What:
Liberation Day
When: 3 and 4 September 2010
Where: Beausoleil
So much attention is focused on the Normandy landings that history has almost forgotten how a southern offensive on the German-occupied Riviera not only led to the liberation of its many citizens, but also opened what was to be a crucial supply line from the Mediterranean to the Allies as they approached Berlin. We tell the fascinating story.
Monaco up to 1943
While wishing to keep Monaco neutral, Louis II had nonetheless supported the Vichy French government led by his old army colleague Marshal Pétain.

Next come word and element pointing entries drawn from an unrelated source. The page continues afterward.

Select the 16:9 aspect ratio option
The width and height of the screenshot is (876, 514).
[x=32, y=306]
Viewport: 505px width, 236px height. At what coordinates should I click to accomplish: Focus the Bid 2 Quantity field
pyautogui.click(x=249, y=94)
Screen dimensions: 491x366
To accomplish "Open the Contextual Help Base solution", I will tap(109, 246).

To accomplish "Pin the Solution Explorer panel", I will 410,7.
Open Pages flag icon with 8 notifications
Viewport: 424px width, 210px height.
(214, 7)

Eventually the vulnerability of Monaco’s position led to occupation first by the Italians - whose fascist goverment was of course welcomed by the large Italian population of Monaco - and, after the collapse of Mussolini, by the Nazis.

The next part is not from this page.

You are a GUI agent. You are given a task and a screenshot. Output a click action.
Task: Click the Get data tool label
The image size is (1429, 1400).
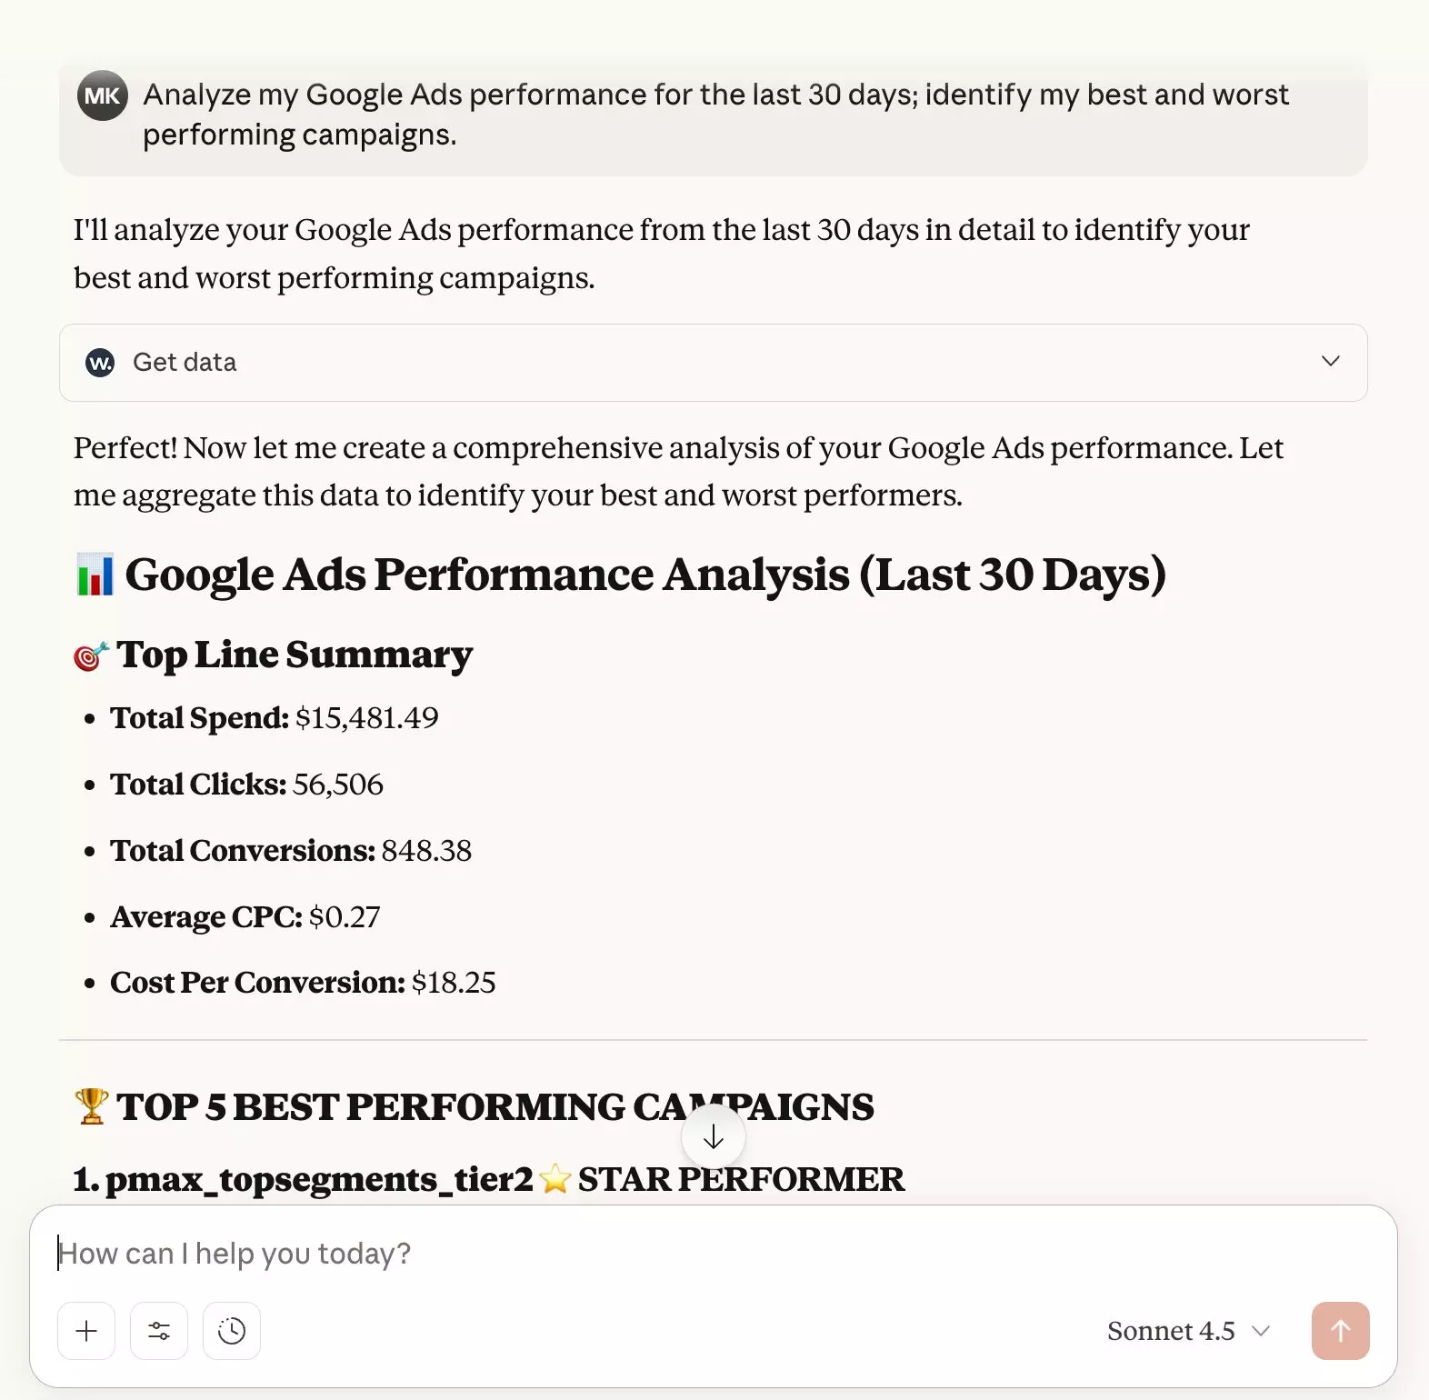click(x=185, y=363)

The Vichy government's collaboration with the Nazis is well-known, but it is difficult to say to what extent such policies were pursued in Monaco. Certainly it is said that Louis secretly arranged for his police to give advance warning to those whom the Gestapo wished to arrest. The tragic fact remains that from 1943, thousands of jews were rounded up in Monaco for deportation. The story that René Blum, Director of the Monte Carlo Opera, was among them, is untrue. He had in fact been arrested in Paris in 1941 and had already been deported to Auschwitz in September 1942.
Riviera D-Day August 15th 1944
Following the mass landing of assault craft along the coast west of Nice on 15 August 1944 came the allied aerial bombardments of 27 and 28 August, which badly damaged the port area of Monaco. Five days later the naval battering of la Turbie and Mont Agel signalled the moment for the German troops to depart, and on 3 September, the 517th Parachute Regimental Combat Team, attached to the 36th US Infantry Division, arrived in Monaco with a convoy of jeeps and, of course, chewing-gum for the kids.

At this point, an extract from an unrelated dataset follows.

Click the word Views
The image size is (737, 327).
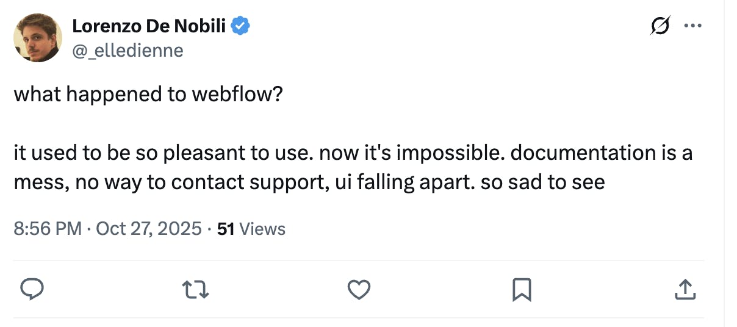[x=262, y=229]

With all the eloquence and political aplomb of a future statesman, the young Prince Rainier, then a soldier in the French army, said "Now, more than ever, Monaco should be considered a sovereign, independent and neutral state. If the Allies should require a guarantee, I give them that guarantee."
Aftermath
Apart from superficial damage, Monaco survived the war pretty much intact. But the following October, just before the last French soldiers left, the ship 'Intermondia' was destroyed when she struck a German mine in Port Hercule. And Monaco never forgot the execution of three key resistance workers, René Borghini, Joseph-Henri Lajoux and Esther Poggio, in August 1944.
The liberation of 3 September is still commemorated in Monaco each year with the laying of wreaths at their graves; and last year, for the first time, the ceremonies were witnessed by five US veterans.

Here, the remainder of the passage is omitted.